← All posts
Engineering·

Tiered Verification: When 'Failed' Is the Wrong Answer

The all-or-nothing verifier was failing jobs that produced visually perfect output. Here's how three verdicts replaced a binary gate.


The float epsilon fix (previous post) solved the spurious scale step. But it exposed a second problem: some jobs with slightly degraded pixel match rates were being hard-failed even when the output was visually perfect. What should happen when a video is watchable but its pixel match rate is 0.73 instead of 0.90?

The old design

Pass or fail. Two retry attempts. If the third attempt fails, the job is marked failed and the user loses their work. This is the right design when failure means "the file is corrupted" — but wrong when failure means "we delivered a video that's 99% spatially accurate."

Three verdicts

The new verifier produces one of three outcomes:

  • VERIFIED_SPATIAL_CROP — all tests pass. Every pixel is a provable source copy.
  • DELIVERED_WITH_QUALITY_FLAGS — blocking tests pass; quality metrics are in the warn band (between floor and warn threshold). The user gets their video, but the quality data is attached.
  • VERIFICATION_FAILED — any blocking test fails, or quality metrics are below the hard floor. Job is marked failed.

Test classification

Tests are now typed by severity:

  • Gate (short-circuit): test_0_playability — can ffprobe decode the file and is duration > 0? If not, nothing else matters.
  • Blocking: dimensions, duration parity, audio preservation. Any failure → hard fail.
  • Quality (tiered): pixel match rate, sharpness ratio. These have both a warn threshold and a hard floor.

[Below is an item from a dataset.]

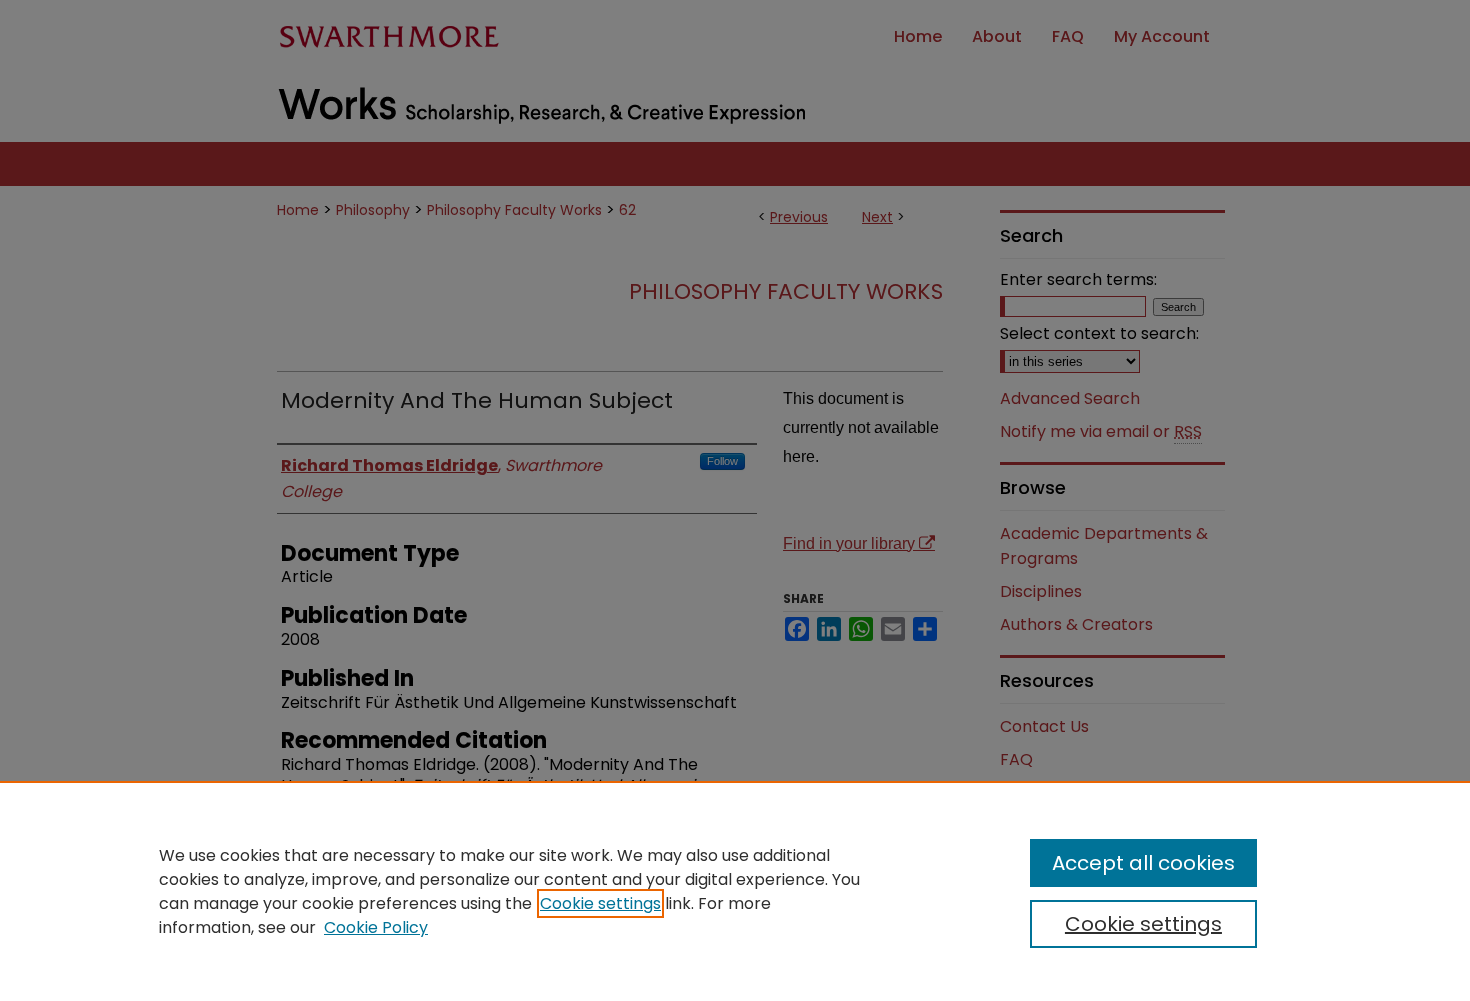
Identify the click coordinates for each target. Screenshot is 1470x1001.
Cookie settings (600, 903)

Four thresholds in config.yaml

ThresholdValueMeaning
min_pixel_match_rate0.90warn threshold — above this, VERIFIED
pixel_match_rate_floor0.70hard floor — below this, FAILED
min_sharpness_ratio0.75warn threshold
sharpness_ratio_floor0.60hard floor

The quality flags pipeline

verify() always returns quality_metrics. The entrypoint writes a quality_flags_<ratio>.json per output ratio, reads them back, and includes them in the complete callback to the API. A new quality_flags JSON column on the jobs table stores them. GET /api/jobs/{id} exposes the data.

Why this matters architecturally

The system is moving from gatekeeping to observability. Every delivered job now carries a quantitative quality signal. In future iterations, these metrics can drive: alerting on systematic quality degradation, A/B testing of effect classifier improvements, and data-driven floor adjustments as the platform processes more diverse content.

The verifier isn't just a pass/fail gate anymore — it's a continuous measurement instrument.